Available data -
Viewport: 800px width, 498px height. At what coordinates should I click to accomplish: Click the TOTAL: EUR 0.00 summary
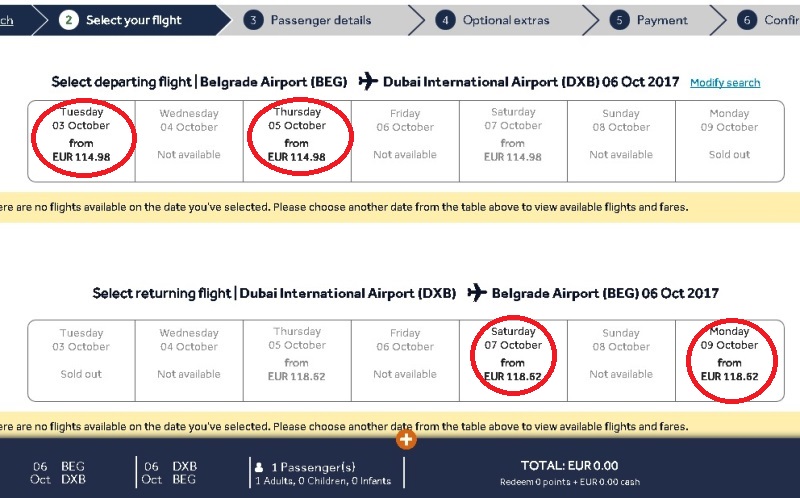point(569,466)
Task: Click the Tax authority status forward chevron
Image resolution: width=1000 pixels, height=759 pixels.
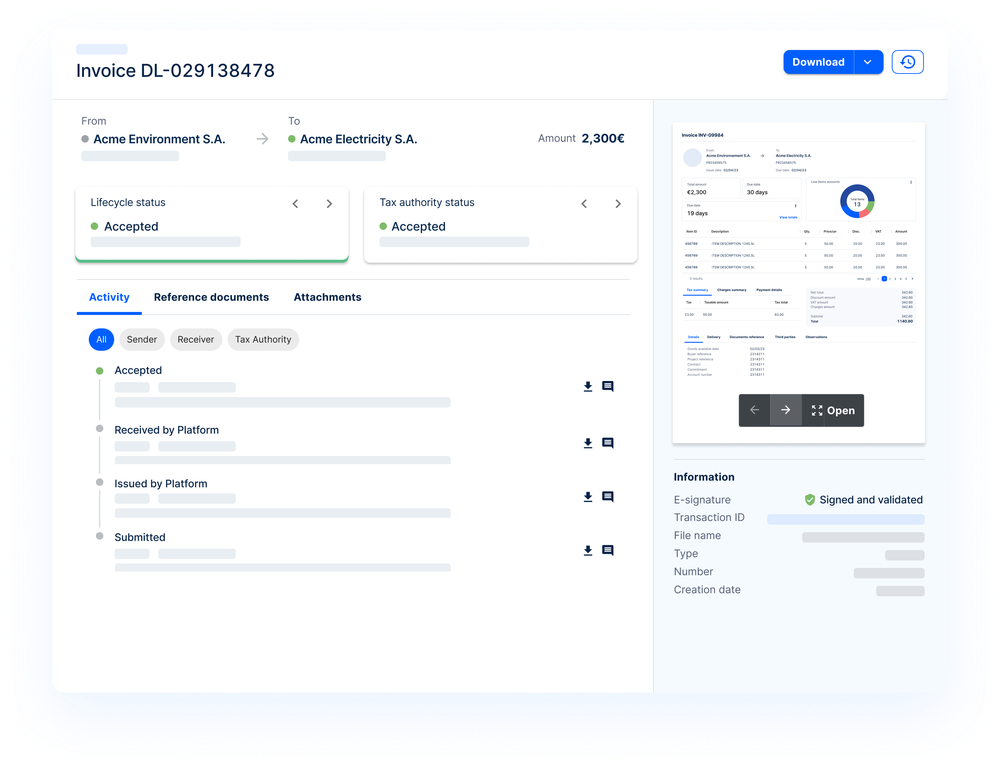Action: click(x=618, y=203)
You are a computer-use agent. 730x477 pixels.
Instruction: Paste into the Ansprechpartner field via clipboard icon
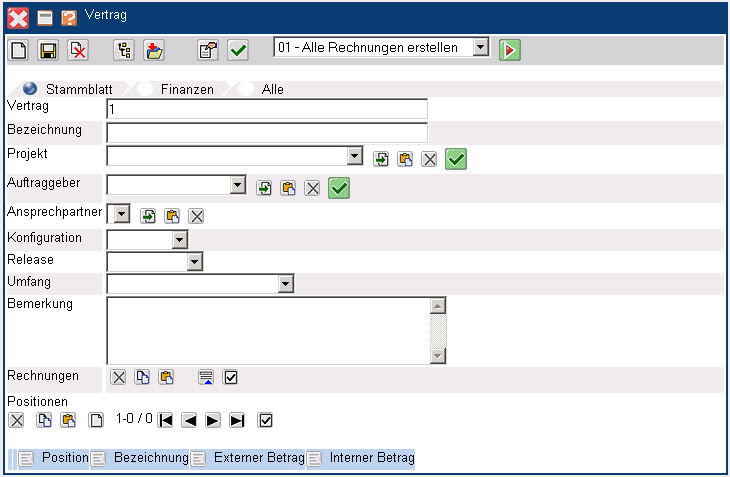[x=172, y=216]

==

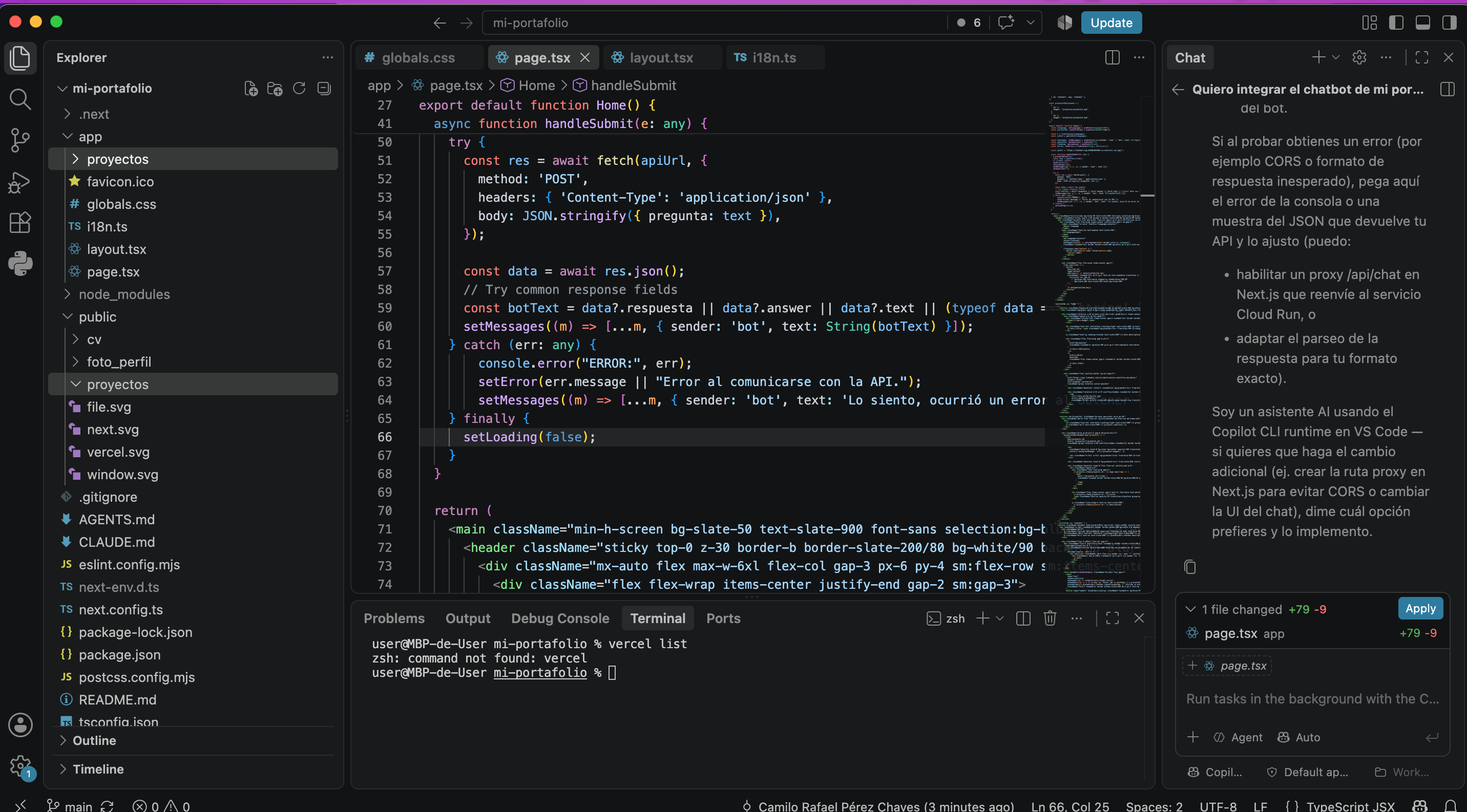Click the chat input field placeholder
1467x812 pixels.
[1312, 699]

What the exercise asks -
Start at the line containing "Viewport: 800px width, 498px" above and stop at the line containing "You are a computer-use agent. 730x477 pixels.". Output those lines exactly, both included, but none of the pictures.

Solution for this task -
Viewport: 800px width, 498px height. At what coordinates should I click to accomplish: Click the TOTAL: EUR 0.00 summary
point(569,466)
Task: Click the Tax authority status forward chevron
Image resolution: width=1000 pixels, height=759 pixels.
Action: click(x=618, y=203)
You are a computer-use agent. 730x477 pixels.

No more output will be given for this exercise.